La peau, à titre d’organe et d’interface de communication sensorielle, exerce une fascination sur l’artiste. Enveloppe contenante et protectrice possédant plusieurs fonctions selon Didier Anzieu, elle permet les échanges entre l’intérieur et l’extérieur du corps et façonne la perception du monde. Lorsque deux corps entrent en contact, en dialogue, les frontières entre le sujet et l’objet s’embrouillent selon Kim (2016). L’artiste raconte à cet égard une expérience de communion avec les cochons rendue possible grâce au toucher, au peau à peau : « There was no language to bridge that disparity — the mysterious gap between the gaze of a pig and that of mine. But when I mingled with them with my skin, the gap momentarily closed in » (Kim, 2016).

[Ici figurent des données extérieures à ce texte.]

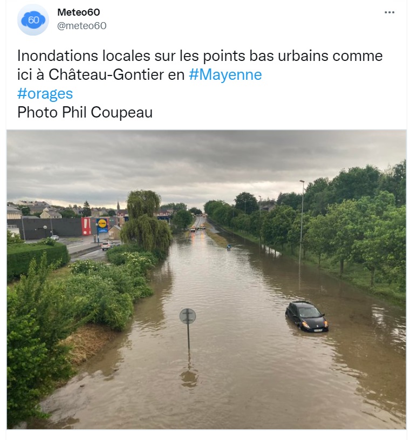The height and width of the screenshot is (440, 410).
Task: Follow the #orages hashtag
Action: (45, 93)
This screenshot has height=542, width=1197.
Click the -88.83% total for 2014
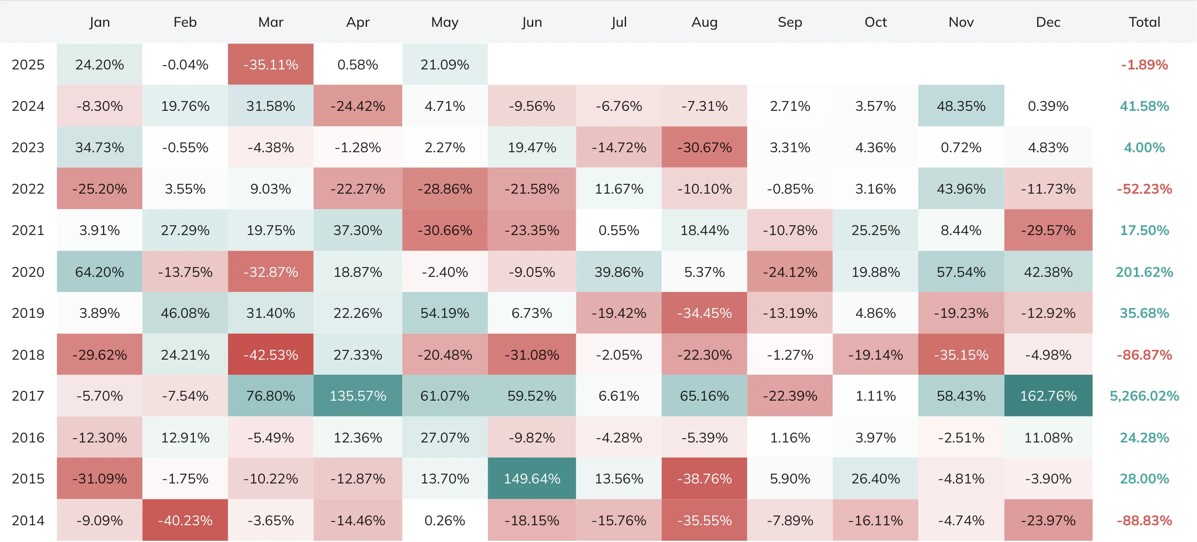click(1144, 520)
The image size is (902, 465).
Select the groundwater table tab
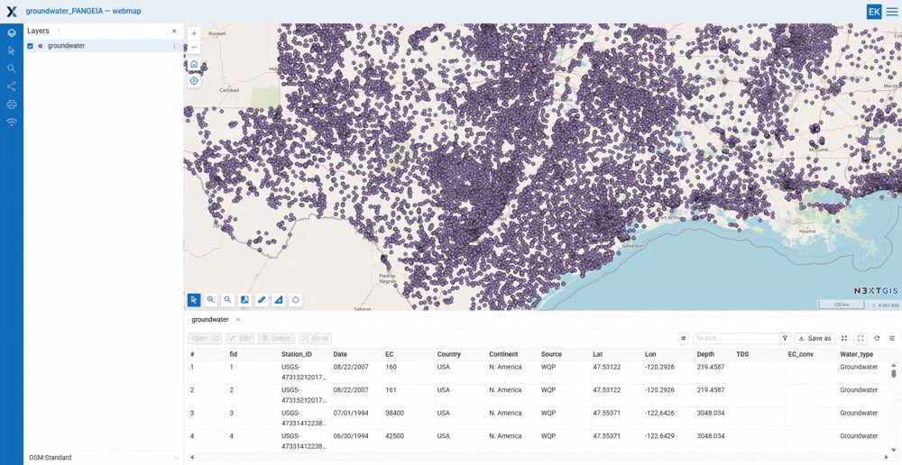pyautogui.click(x=210, y=320)
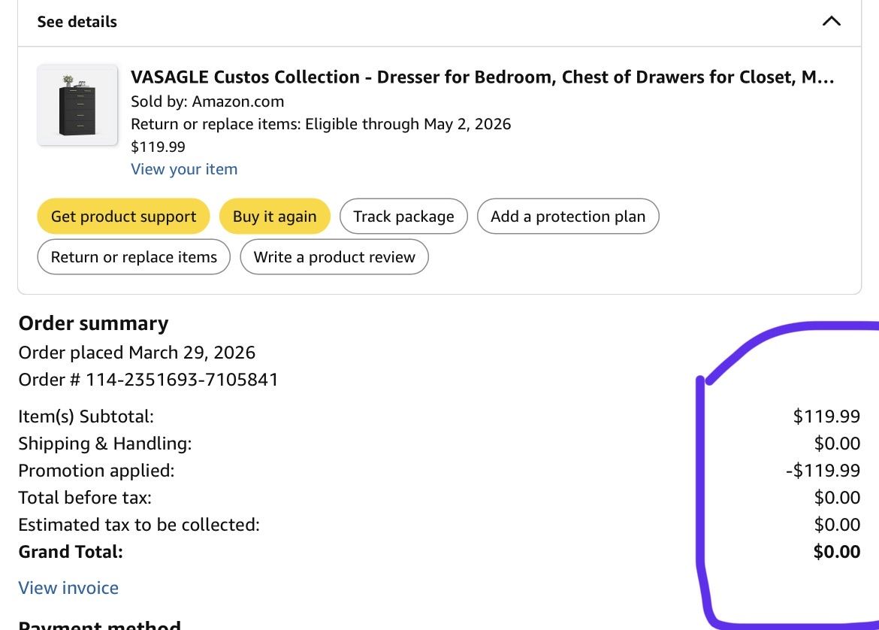The height and width of the screenshot is (630, 879).
Task: Click the View your item link
Action: tap(184, 169)
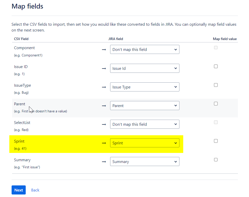Click the Sprint CSV field label
Image resolution: width=249 pixels, height=197 pixels.
click(x=19, y=141)
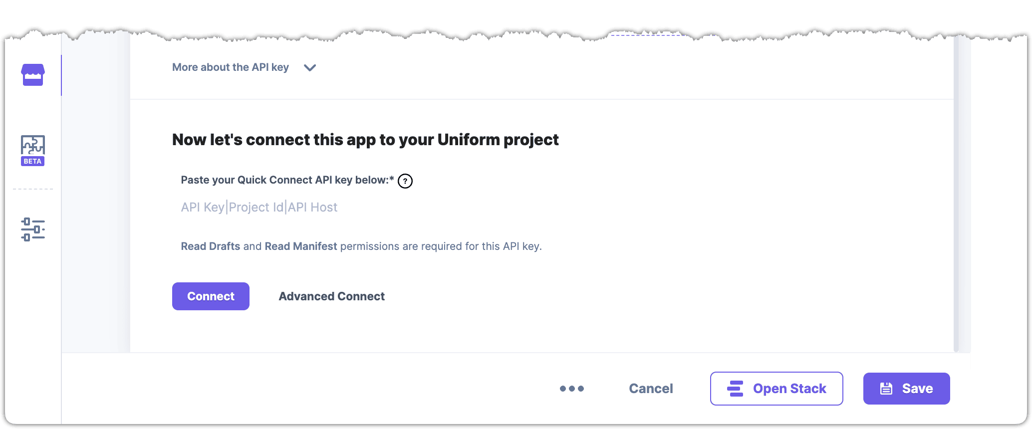Save the app configuration

906,389
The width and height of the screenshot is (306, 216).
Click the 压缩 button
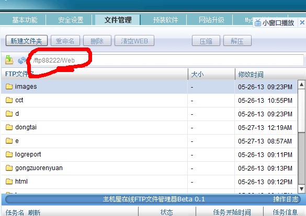point(206,41)
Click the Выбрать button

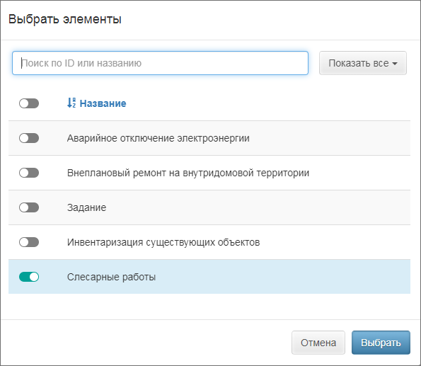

Approfondissant la démarche entreprise avec sa série de photos, Kim présente en 2010, lors de la Biennale de Łódź, la performance The Mud Bath for Thick Skin. Dans une pièce fermée au sous-sol d’une salle de concert désaffectée, on peut l’apercevoir, à travers une ouverture dans une porte close, couvrir de boue son corps nu et recroquevillé en regardant sur un écran de télévision un montage vidéo où on la voit interagir avec des porcs d’élevage. En 2011 à Miami, dans le cadre de la performance I Like Pigs and Pigs Like Me, l’artiste cohabite par ailleurs pendant 104 heures successives avec deux cochons dans un enclos vitré. Kim commente : « Two pigs and I, each weighs about the same. We eat roots and grains, food of the soil. We drink together. We sleep together. We act with our instincts, nose to nose. I cannot read. I cannot talk. I cannot leave the zoo box. After one hundred and four hours, perhaps we will see what it’s like to be a pig, and what it’s like to be a human. Perhaps the difference is blurred, mingling through skin on skin, in the mud where all ends and begins. » (Kim, 2016)

Ces photographies et performances de Kim forment des récits intimistes, dominés par la sensorialité et l’affect, qui déstabilisent une certaine vision capitaliste et spéciste de l’animal voulant que celui-ci n’ait de valeur qu’à l’intérieur d’un système économique. Notons que Wim Delvoye, à partir d’une autre perspective, explore des enjeux liés à la production de valeur marchande en faisant de l’art vivant avec des cochons dont il tatoue la peau dans son projet Art Farm (2003-2010).

Pour citer

LAMBERT-PERREAULT, Marie-Christine. 2016. « The Pig That Therefore I Am », Captures, vol. 1, no 2 (novembre), section contrepoints « Raconter l’aliment ». En ligne : revuecaptures.org/node/577

Anzieu, Didier. 2009 [1985]. Le moi-peau, 2e édition. Paris : Dunod, 291 p.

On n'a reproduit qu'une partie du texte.